The radicals on WK are not the kangxi radicals that you might have heard of before, which are taught to Japanese students and are used for cataloging kanji in kanji dictionaries.
Here, the radicals are better thought of as kanji parts, which you will learn as a way of creating English mnemonics for remembering how to put together kanji that are made up of them.
When you have reached the guru level with the 川 radical, you will unlock the 川 kanji. That lesson will teach you one reading for the kanji and its meaning (which in this case you already know because it just happens to be the same as the individual radical, but that’s not always the case).

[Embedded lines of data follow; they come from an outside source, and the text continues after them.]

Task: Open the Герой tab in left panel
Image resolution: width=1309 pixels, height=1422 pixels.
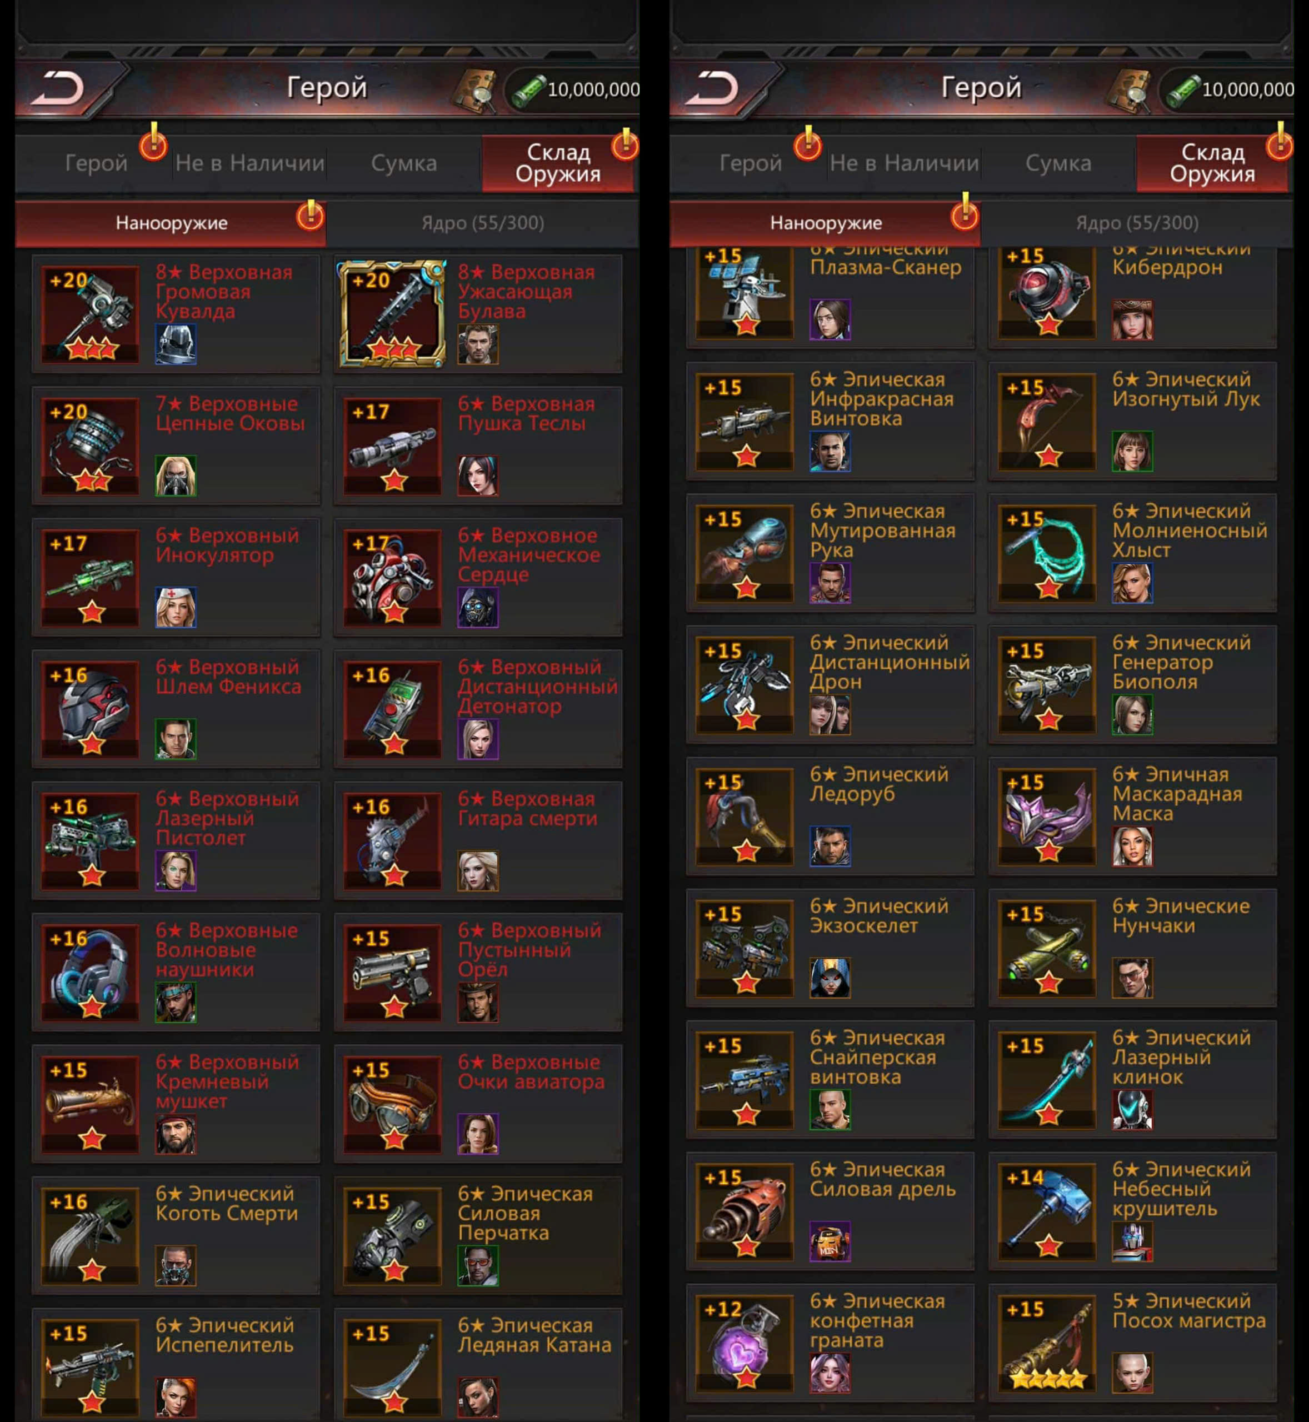Action: pos(96,164)
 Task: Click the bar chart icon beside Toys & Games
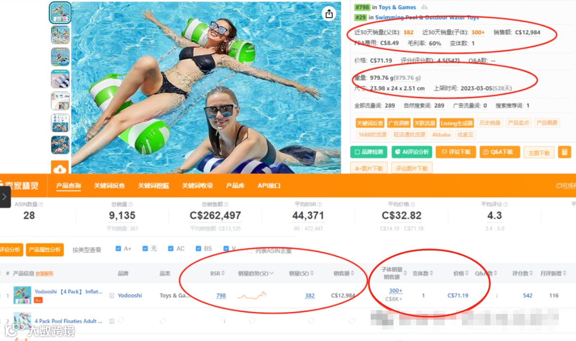(424, 7)
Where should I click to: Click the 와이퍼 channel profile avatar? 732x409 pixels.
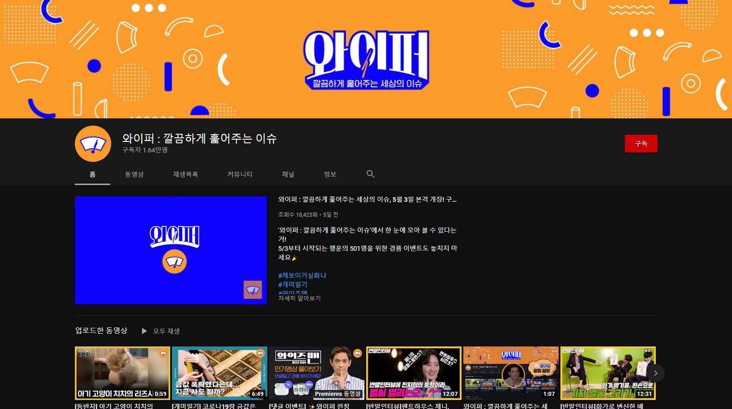pyautogui.click(x=93, y=143)
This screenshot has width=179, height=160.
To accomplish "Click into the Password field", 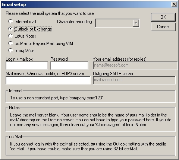I will (x=69, y=65).
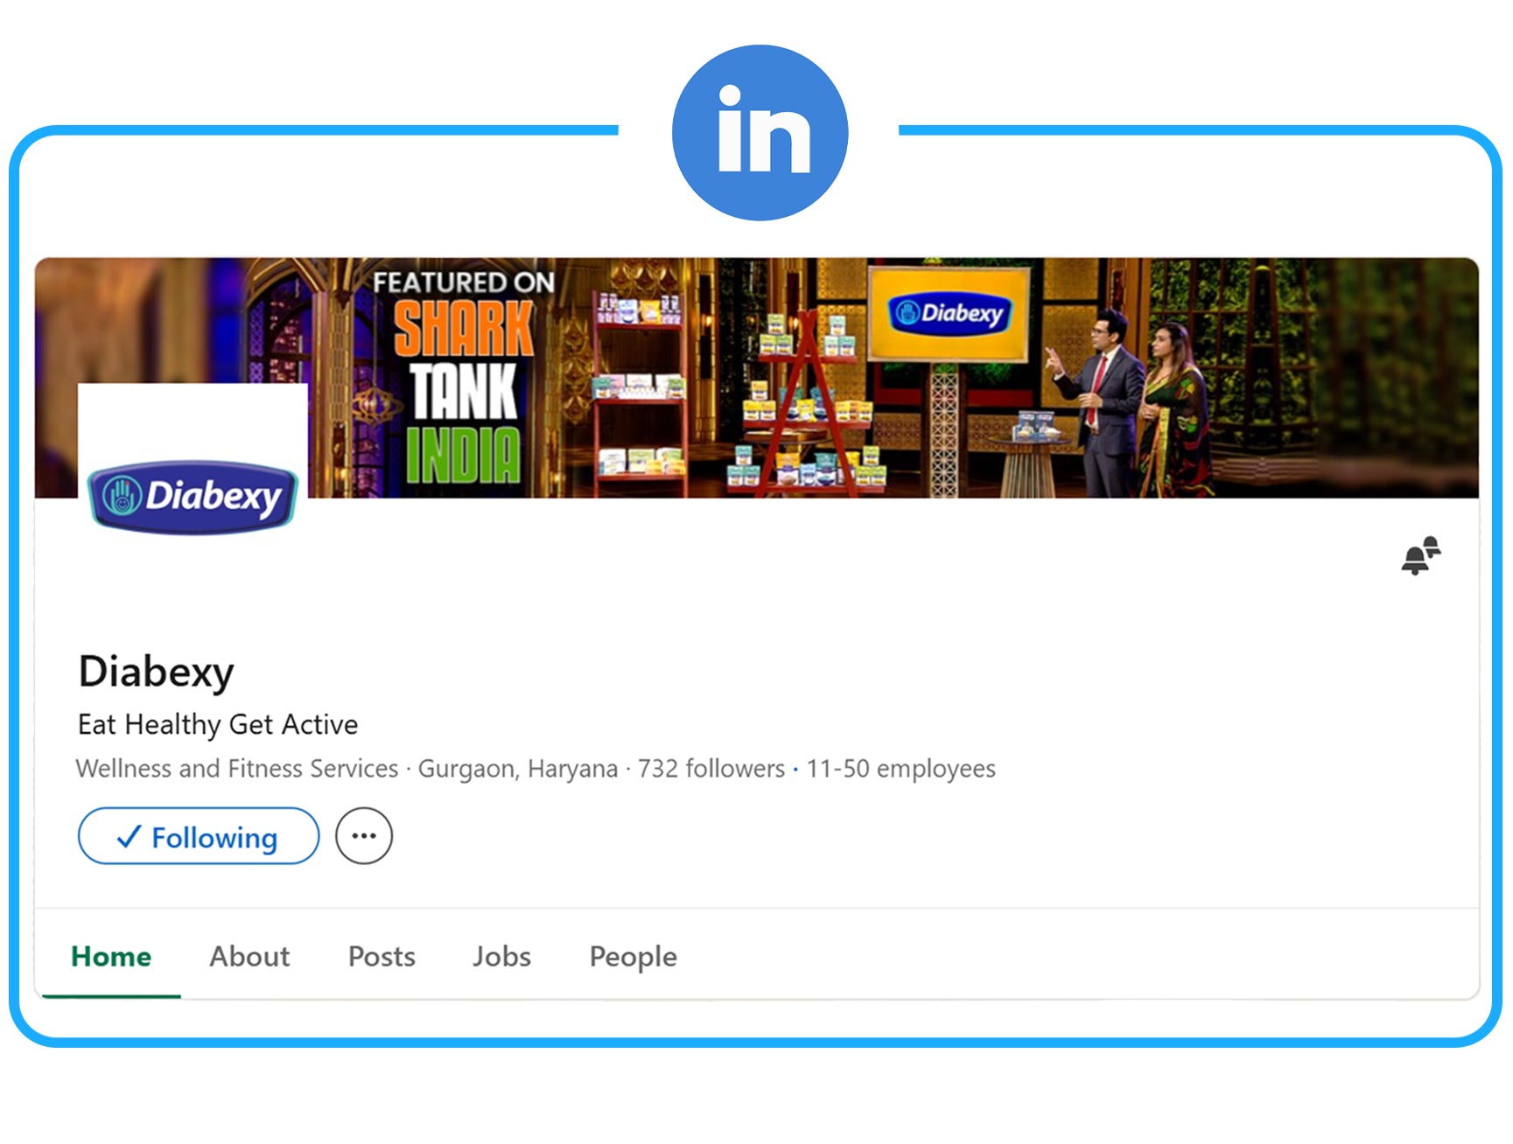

When you get the kanji to guru, you’ll unlock the 川 vocabulary word, and other words that use that kanji in compounds related to rivers.
That radical also will come back, when you start to use it to put together other kanji that contain it, like 州, 順, or 荒 (notice the different ways it can fit into other kanji).
If you’d like to learn the japanese names for the radicals, I recommend installing the kanji study app from your app store. It’s not free but very useful if you can afford it.
WaniKani splits up Radicals, Kanji, then Vocabulary. So you will learn the River radical, when you guru that, you will learn the Kanji for river with a pronunciation, and then (in some cases), there could be the actual word for river with a third pronunciation. WaniKani will go through all of them with time.